• **Instructions for the task**: Only lines with the word "menu" belong in the answer; copy them from the records below.

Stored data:
--*--

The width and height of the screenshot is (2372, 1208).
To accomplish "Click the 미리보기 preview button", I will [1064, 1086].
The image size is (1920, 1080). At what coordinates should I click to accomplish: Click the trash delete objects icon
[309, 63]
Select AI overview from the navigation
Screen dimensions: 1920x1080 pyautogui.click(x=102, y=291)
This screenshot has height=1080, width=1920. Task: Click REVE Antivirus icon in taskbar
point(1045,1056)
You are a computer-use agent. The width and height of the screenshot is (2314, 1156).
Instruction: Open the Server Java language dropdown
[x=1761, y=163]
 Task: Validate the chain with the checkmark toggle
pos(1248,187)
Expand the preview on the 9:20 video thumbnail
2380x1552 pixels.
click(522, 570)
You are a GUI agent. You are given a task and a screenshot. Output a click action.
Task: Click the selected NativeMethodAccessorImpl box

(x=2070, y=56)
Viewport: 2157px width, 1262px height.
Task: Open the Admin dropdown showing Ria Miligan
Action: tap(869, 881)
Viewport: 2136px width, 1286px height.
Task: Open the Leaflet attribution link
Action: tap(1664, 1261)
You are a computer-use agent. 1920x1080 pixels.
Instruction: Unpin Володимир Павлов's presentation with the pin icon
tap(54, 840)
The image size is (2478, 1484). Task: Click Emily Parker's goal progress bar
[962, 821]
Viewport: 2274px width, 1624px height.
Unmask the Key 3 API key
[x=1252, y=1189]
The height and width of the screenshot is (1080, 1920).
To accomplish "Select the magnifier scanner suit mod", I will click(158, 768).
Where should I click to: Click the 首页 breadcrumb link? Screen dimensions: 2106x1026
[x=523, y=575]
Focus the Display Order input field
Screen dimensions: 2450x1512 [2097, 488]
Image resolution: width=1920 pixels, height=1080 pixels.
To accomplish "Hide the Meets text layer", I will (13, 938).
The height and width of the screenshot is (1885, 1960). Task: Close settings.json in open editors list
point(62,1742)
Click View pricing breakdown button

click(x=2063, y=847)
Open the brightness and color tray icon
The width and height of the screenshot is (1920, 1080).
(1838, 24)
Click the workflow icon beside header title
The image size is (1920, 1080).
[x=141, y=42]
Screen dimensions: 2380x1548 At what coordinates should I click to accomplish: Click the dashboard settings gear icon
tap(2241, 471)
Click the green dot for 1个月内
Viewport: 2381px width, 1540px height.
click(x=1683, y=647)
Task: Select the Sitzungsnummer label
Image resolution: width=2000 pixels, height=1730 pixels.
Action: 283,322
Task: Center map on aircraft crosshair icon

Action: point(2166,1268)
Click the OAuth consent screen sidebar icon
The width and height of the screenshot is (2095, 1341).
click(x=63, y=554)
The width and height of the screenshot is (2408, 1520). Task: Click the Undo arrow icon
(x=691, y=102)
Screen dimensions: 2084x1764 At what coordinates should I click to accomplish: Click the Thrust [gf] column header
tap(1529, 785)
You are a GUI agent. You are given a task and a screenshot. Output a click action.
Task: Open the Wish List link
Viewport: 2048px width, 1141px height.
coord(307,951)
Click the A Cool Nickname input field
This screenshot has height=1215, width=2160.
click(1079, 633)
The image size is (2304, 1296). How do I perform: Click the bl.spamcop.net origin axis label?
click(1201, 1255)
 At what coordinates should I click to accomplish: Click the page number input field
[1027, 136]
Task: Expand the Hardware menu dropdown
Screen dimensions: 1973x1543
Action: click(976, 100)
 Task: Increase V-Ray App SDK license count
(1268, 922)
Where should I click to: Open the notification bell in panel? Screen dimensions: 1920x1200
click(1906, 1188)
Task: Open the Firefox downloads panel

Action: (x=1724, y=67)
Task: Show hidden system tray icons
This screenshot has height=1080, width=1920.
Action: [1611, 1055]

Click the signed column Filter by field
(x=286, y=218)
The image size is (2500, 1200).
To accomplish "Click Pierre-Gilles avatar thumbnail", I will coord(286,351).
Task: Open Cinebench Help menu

--*--

• **Response below**:
Task: Expand the Hardware menu dropdown
Task: Open Cinebench Help menu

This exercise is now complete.